In response to the significant amount of Covid-19 cases in California and throughout the nation, San Francisco officials are indefinitely extending the mandatory travel quarantine and local stay-at-home order, public officials said.
Given the strain on intensive care unit availability in other parts of the Bay Area, city officials Thursday said they don’t foresee the Bay Area Region meeting the 15 percent ICU availability requirement by Jan. 7, the earliest state officials would have lifted the regional stay-at-home order.
California Health and Human Services Secretary Dr. Mark Ghaly announced Wednesday that the state has extended the order in the Southern California and San Joaquin Valley regions indefinitely. Hospitals in the southern portion of the state have resorted to extreme measures to treat a surge in Covid-19 patients.

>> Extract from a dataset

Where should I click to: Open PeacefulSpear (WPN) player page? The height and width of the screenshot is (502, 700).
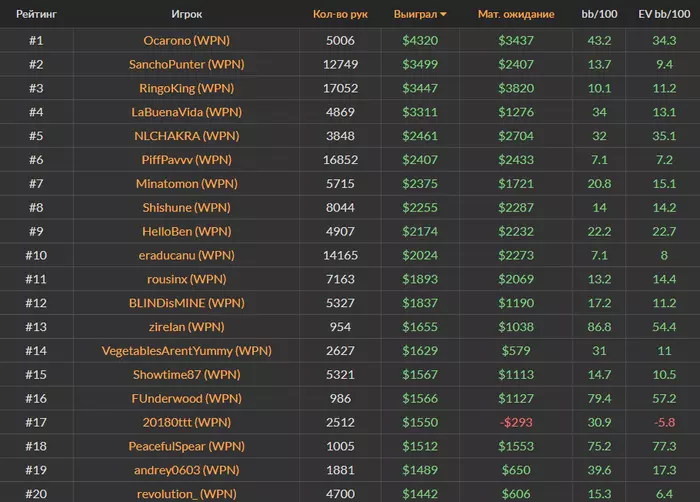[x=187, y=446]

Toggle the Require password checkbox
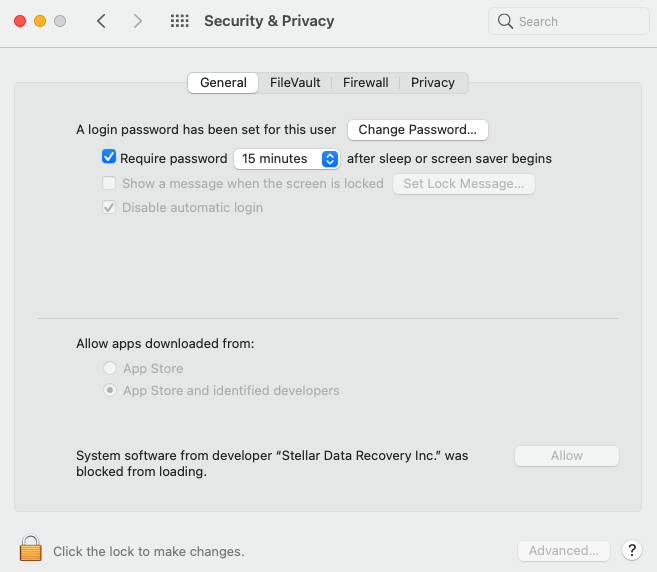pos(109,158)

State data currently shows that 8.5 percent of ICU beds remain available throughout the Bay Area Region, up slightly from the 7.5 percent reported on Wednesday.

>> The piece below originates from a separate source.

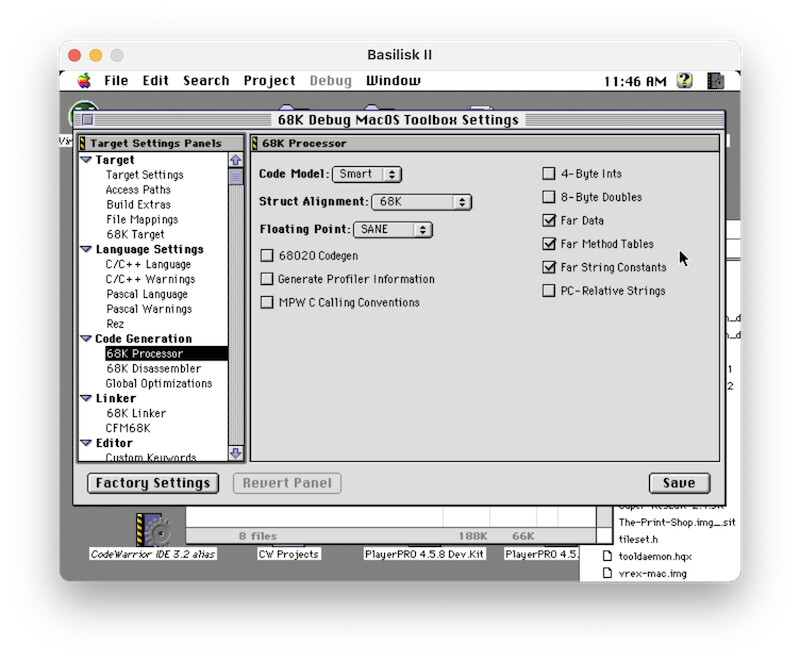Open the Search menu
Screen dimensions: 800x660
(x=206, y=81)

Gov. Gavin Newsom on Dec. 3 announced state plans to issue regional stay-at-home orders if and when ICU availability fell below 15 percent, but The City joined several other counties and Berkeley to voluntarily issue local orders on Dec. 6. The Bay Area Region was officially directed by the state order on Dec. 17.
Applauding progress made possible by the proactive measures, Mayor London Breed added:
“This seems to be working but we need more time to determine that we are moving in the right direction and that the December holidays don’t set us back. There are glimmers of hope and now is not the time to let up.”
The 10-day travel quarantine applies to anyone who enters The City from outside the designated Bay Area. That order was set to expire on Jan. 4 but is now also indefinitely extended. Officials are urging residents not to travel, especially now that Covid-19 variant discovered in the U.K. has been detected in San Diego.
Department of Public Health Director Dr. Grant Colfax said that the rate at which the virus is spreading has slowed slightly, but added that number of new cases per day remains high.
In a statement, Colfax said:
“The steps we have taken together have served us well, but the fact remains that San Francisco is in the midst of its worst surge yet.”
City officials said they will continue to monitor cases and hospitalizations over the course of the two weeks to better understand the impact holiday travel and gatherings.